(G. Greison) – C’è chi spinge, fatica, si diverte. Non cerca scuse, non si nasconde. Di là: Roma, la città, il ghiaccio per le strade, le scuole chiuse; di qua: la Roma, quella scesa in campo contro l’Inter, vincente, che straccia avversari e demoni; ma ancora più vicino, c’è Borini, Fabio Borini, classe ’91, nelle ultime quattro partite quattro gol. Ma il calcio non è questione di numeri, di anni, di misure: ma di voglia. Gli chiedono: non avevi freddo, sembrava ti muovessi a tuo agio a queste temperature polari? Lui, risponde: «Se voglio diventare un campione, non devo sentirlo». Et voilà, sistemata la commiserazione altrui. Potrebbe darsi arie, negarsi, dire che ha fretta. Invece, è qui, sta qui, non si muove, parla, e parla, e parla, della sua prima doppietta in serie A. Della bella prestazione, qualcuno lo paragona a Rooney, altri ancora a Pippo Inzaghi, per questi due gol da autentica vipera da area di rigore, saltando una difesa con giocatori tipo Maicon, Samuel, Lucio. E la tifoseria è naturalmente tutta dalla sua parte. Mentre lui, commenta: «Se mi rivedo in Inzaghi? Beh, questo paragone lo fece anche Ancelotti al Chelsea, e mi fa piacere, però lui ha segnato e vinto tantissimo».

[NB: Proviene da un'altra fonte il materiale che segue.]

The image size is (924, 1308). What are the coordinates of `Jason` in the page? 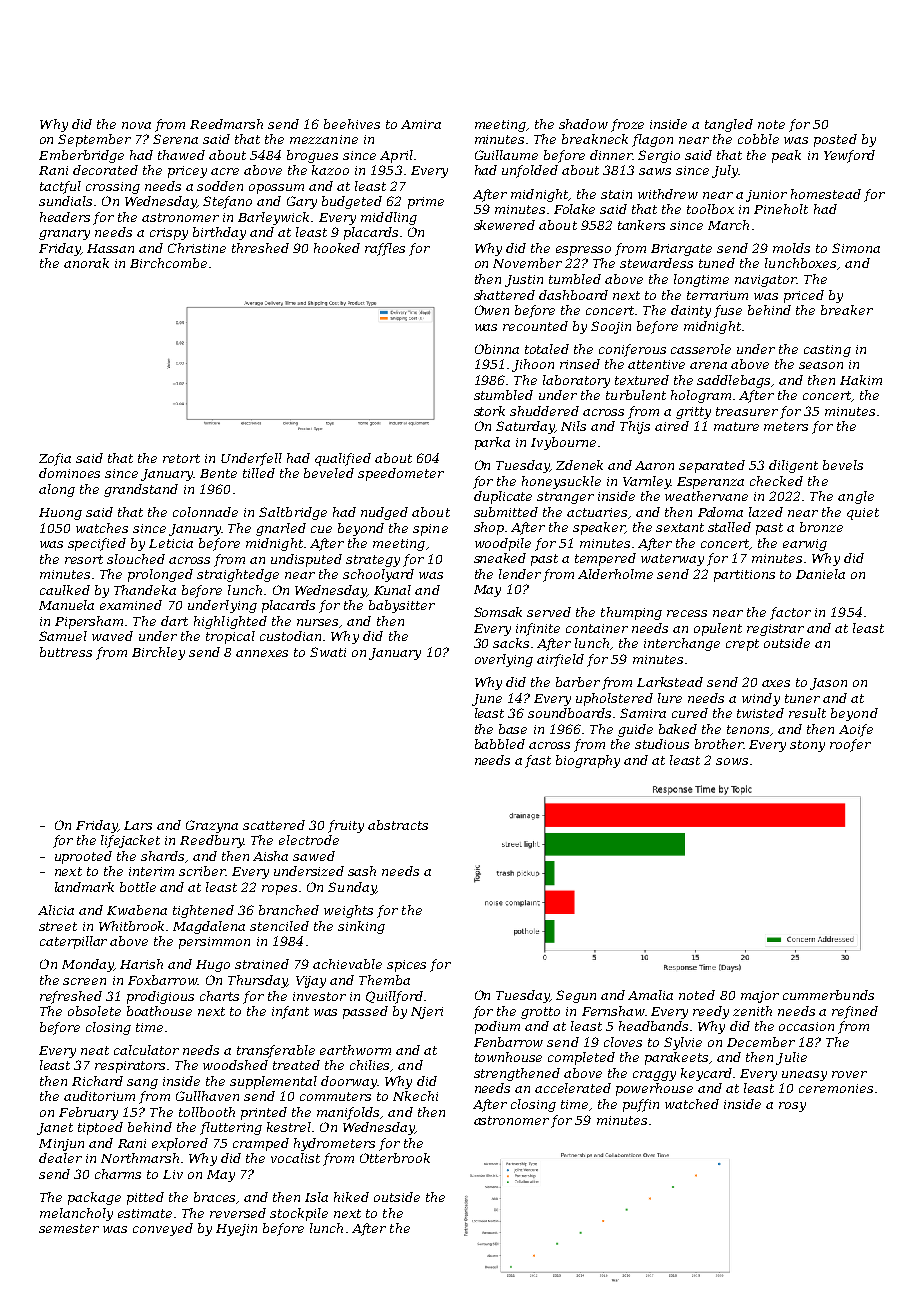 It's located at (828, 684).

A caldo Umile, cauto. Attento a chi gli sta davanti. In campo, e fuori. Ancelotti diceva pure che era anche un pò rompiscatole: «Infatti, anche oggi mi definisco così, dopo questa partita contro l’inter». Quando segna, fa il gesto del coltello tra i denti: «Sì, così facevo in Inghilterra, perché volevo far capire che sono uno che non molla facilmente. Quindi, lo rifaccio spesso». Anche dopo una doppietta. «Doppietta, che dedico alla mia famiglia, e ai miei amici, che sono venuti pure oggi allo stadio a guardarmi». Motivo in più per esultare. Per scappare via, e festeggiare. Invece, non lo fa. Aspetta, come aspetta anche la chiamata in Nazionale. Un sogno. «Sì, un sogno. E’ il mio percorso professionale che lo richiede, quello personale, quello che ho in mente, che vorrei si avverasse, chissà, speriamo».

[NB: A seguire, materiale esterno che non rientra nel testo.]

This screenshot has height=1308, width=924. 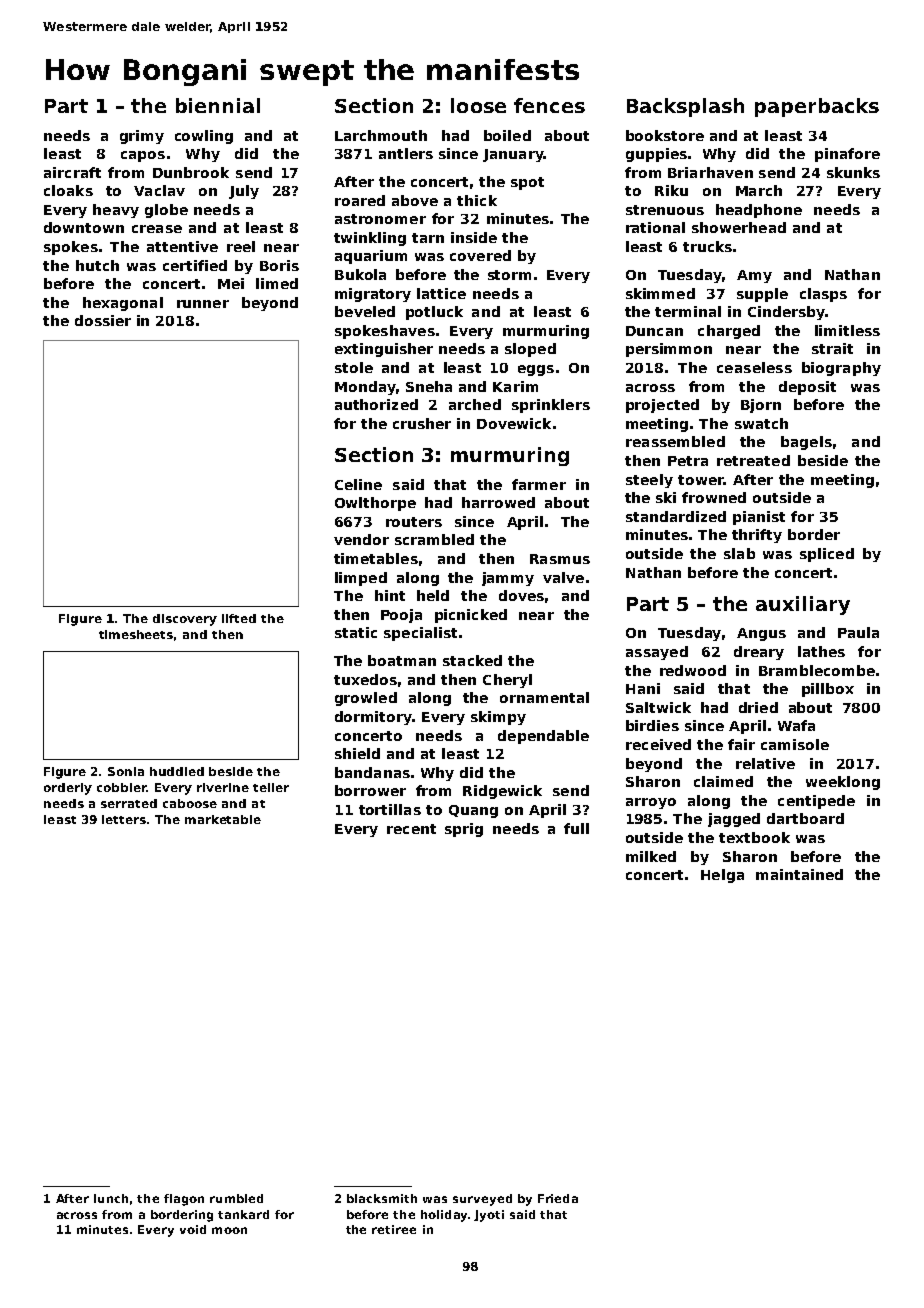 I want to click on claimed, so click(x=723, y=781).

Continua Ricorda che giocare a calcio è un privilegio, non una fatica. «Sono un ragazzo fortunato: e in squadra ho grandi riferimenti. Totti mi spinge a crescere sempre». Addio lost generation, sono arrivati i ricambi. Fatti di pezzi nuovi: che hanno già la volontà scolpita, prima del corpo. «Devo continuare a giocare così, e andare avanti». E si migliora. «Dopo la partita contro la Fiorentina, dicevo le stesse cose, invece oggi mi sento cresciuto ancora di un centimetro in più. Catania, dovremo dare tutto in pochi minuti. Sono pronto, sono qui». E, poi, i suoi sono commenti sulla situazione generale: «Siamo stati bravi, siamo andati tutti d’accordo, in sintonia. Loro erano chiusi in difesa, noi siamo entrati, scardinando il loro gioco. Io devo guardare al momento, al giornata: e non montarmi la testa: procedo a piccoli passi, solo così mi sento sicuro. Giocare contro dei campioni, e batterli, fa capire il carattere complessivo di tutti: per questo è importante sostenerci sempre, anche in partite come quella contro il Cagliari». Insomma, lui cresce. Fa partite piccole e grandi. Ma procede. Va avanti. Cresce. Cambia. Lui, come la Roma. La Roma, sì, non Roma.